Two lines below mark the span: the one containing "Task: Click the green" and the one containing "Viewport: 405px width, 472px height.". Set down both, plus every line between, exactly as they stand, and nothing else.

--- Data records ---

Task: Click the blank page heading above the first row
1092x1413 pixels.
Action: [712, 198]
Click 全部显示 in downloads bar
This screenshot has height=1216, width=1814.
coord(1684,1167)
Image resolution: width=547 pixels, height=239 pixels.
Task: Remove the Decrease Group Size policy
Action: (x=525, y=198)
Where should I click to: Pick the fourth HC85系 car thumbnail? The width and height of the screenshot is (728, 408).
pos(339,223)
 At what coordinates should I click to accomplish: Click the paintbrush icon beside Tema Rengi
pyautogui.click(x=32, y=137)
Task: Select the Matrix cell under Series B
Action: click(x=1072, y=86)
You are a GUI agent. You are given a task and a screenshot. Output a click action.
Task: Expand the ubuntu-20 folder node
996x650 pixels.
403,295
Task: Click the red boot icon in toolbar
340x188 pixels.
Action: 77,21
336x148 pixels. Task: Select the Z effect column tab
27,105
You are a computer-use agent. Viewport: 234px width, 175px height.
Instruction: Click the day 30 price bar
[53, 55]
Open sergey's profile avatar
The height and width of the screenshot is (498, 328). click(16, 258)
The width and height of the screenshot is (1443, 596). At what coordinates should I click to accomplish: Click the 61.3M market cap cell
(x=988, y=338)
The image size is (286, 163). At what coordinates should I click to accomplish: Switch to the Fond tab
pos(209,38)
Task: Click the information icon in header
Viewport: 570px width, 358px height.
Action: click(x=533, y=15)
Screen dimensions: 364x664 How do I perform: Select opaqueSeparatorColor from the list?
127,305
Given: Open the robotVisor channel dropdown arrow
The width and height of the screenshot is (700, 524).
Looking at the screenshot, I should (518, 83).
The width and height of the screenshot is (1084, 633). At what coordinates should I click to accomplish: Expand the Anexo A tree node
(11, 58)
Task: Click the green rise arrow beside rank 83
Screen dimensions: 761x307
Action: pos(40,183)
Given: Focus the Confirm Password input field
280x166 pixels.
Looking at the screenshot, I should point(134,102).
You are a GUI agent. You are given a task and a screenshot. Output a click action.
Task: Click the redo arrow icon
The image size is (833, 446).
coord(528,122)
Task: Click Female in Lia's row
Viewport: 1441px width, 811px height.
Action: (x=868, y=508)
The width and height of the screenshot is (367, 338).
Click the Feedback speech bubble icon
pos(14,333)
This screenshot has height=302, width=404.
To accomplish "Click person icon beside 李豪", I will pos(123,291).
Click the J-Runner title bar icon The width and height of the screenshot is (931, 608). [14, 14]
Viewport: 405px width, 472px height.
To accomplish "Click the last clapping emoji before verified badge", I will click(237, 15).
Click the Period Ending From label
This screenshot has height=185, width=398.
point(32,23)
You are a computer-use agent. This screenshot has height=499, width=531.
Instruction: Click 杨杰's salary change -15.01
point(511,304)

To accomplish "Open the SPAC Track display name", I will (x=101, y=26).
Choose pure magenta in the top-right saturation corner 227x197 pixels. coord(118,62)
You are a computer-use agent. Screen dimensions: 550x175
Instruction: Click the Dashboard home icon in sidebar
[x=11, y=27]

---

(Exercise answer)
Task: Click the green rise arrow beside rank 83
Screen dimensions: 761x307
Action: pos(40,183)
Given: Focus the Confirm Password input field
280x166 pixels.
Looking at the screenshot, I should point(134,102).
You are a GUI agent. You are given a task and a screenshot. Output a click action.
Task: Click the redo arrow icon
The image size is (833, 446).
coord(528,122)
Task: Click Female in Lia's row
Viewport: 1441px width, 811px height.
Action: (x=868, y=508)
The width and height of the screenshot is (367, 338).
Click the Feedback speech bubble icon
pos(14,333)
This screenshot has height=302, width=404.
To accomplish "Click person icon beside 李豪", I will pos(123,291).
Click the J-Runner title bar icon The width and height of the screenshot is (931, 608). [14, 14]
Viewport: 405px width, 472px height.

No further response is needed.